Questi vantaggi, comunque, per me sono svantaggi perché mi passa la voglia di fare e finisco per deprimermi. Così, cerco passaggi verso un modo diverso di abitare questo luogo. Provo a fondare situazioni differenti. Lo scorso ottobre, ad esempio, ho organizzato un seminario, che continua ancora, in cui leggiamo Le nuvole di Aristofane, la commedia tra i cui personaggi c’è Socrate: è un seminario che non dà crediti agli studenti e che non viene retribuito ai docenti. Si basa sull’idea di una messa in comune dei saperi e delle esperienze per ragionare su quel testo: partecipano una quarantina di studenti e molti colleghi e colleghe di discipline diverse, dalla letteratura greca a quella bizantina, dalla semiotica alla storia del teatro, dalla filosofia politica alla storia greca, dalla paleografia all’antropologia culturale e alla storia della filosofia antica. Per più versi, si tratta di un contesto generativo.

Sto dunque raccontando una storia che finisce bene? Non proprio, perché c’è qualcosa che mi angustia. Potrei dire che è il terzo filo di questo nodo, insieme al desiderio grande e alle forme della responsabilità limitata. Lo descriverò così: se sono le relazioni di fiducia la risorsa attraverso cui creare un luogo per quel desiderio, entro lo spazio ingombrato da quelle forme, dove cercare la misura per quella fiducia? A me viene spontaneo cercare tale misura prendendo a modello le relazioni di amicizia: cerco, insomma, di diventare amico con quei colleghi e colleghe insieme a cui metto in piedi il tipo di situazioni generative descritte. Ma alcune brutte esperienze vissute qualche anno fa in Francia mi dicono che non è una buona soluzione. In effetti, se ci penso con un po’ di distacco, mi accorgo anch’io che, in un contesto in cui è forte la tentazione della responsabilità limitata, non è un’ottima idea proporre un coinvolgimento così intenso come l’amicizia. Ci si destina a delusioni, che però si potrebbero evitare perché dipendono da attese eccessive. Ho dunque bisogno di un’altra misura per le mie attese, ma quale?

A dire il vero, Aristotele parlava di un tipo di amicizia che si realizza proprio nella coltivazione comune di ciò che è più alto, ma non è chiaro come imparare a praticarla. E se, invece, l’amicizia e la fiducia fossero da coltivare altrove, così che da lì possano nutrire un modo di entrare nei contesti dove prevale la responsabilità limitata, capace di coinvolgimento e di creatività, ma non privo di prudenza?
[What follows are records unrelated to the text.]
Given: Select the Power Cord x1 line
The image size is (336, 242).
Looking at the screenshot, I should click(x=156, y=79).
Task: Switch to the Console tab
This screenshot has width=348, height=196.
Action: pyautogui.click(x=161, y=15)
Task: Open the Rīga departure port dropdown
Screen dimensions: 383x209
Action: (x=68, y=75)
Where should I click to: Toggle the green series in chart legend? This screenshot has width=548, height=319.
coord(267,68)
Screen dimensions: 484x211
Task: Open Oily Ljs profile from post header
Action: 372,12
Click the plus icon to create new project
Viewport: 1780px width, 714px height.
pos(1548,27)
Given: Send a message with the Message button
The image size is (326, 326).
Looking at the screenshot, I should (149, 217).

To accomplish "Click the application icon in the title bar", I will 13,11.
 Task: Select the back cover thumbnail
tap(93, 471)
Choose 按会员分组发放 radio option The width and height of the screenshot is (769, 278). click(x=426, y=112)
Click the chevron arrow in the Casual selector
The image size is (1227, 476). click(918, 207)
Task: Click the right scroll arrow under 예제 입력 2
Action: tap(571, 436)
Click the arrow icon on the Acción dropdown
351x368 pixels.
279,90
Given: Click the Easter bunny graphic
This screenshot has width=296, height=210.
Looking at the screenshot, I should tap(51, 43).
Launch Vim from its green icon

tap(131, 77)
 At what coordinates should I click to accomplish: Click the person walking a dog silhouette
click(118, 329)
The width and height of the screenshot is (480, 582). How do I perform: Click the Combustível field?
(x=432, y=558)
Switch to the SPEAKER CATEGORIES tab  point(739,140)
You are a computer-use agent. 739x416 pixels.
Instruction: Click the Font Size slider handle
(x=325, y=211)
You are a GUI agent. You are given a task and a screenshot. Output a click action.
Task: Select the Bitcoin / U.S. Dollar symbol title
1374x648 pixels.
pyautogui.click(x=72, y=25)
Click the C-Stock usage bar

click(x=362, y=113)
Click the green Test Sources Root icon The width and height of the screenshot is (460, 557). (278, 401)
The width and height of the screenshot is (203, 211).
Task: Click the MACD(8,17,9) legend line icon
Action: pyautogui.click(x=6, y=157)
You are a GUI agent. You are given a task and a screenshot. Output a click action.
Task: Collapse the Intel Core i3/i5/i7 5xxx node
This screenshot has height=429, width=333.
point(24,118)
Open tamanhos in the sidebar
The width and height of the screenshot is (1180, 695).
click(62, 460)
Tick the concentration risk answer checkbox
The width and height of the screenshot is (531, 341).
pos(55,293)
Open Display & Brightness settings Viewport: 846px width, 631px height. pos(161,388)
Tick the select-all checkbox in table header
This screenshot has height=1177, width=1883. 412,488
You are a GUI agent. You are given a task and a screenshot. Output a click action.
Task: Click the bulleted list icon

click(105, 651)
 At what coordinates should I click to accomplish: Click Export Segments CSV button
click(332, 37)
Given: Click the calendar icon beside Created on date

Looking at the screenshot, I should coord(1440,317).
Rileggendo il saggio di Luisa Muraro, Partire da sé e non farsi trovare, mi ha colpito in proposito questa frase: «Quello che devo saper fare sono i conti con la realtà, me compresa, e farli bene». Qui si allude alla possibilità di un conto in cui possano trovare misteriosamente posto anche quelle figure dell’incalcolabile che sono il desiderio e gli ideali (o beni comuni). Quel desiderio, grande ma intimo, che impari a riconoscere entro le relazioni di fiducia, nominarlo e giocarlo poi anche in altre relazioni, di cui accetti la differenza proprio nello stesso momento in cui resisti a che divengano a responsabilità limitata. Penso sia questa contrattazione sapiente la via difficile e stretta che mi indica Muraro.


Introduzione alla redazione aperta di Via Dogana 3 La scommessa del partire da sé, tenutasi il 10 marzo 2024.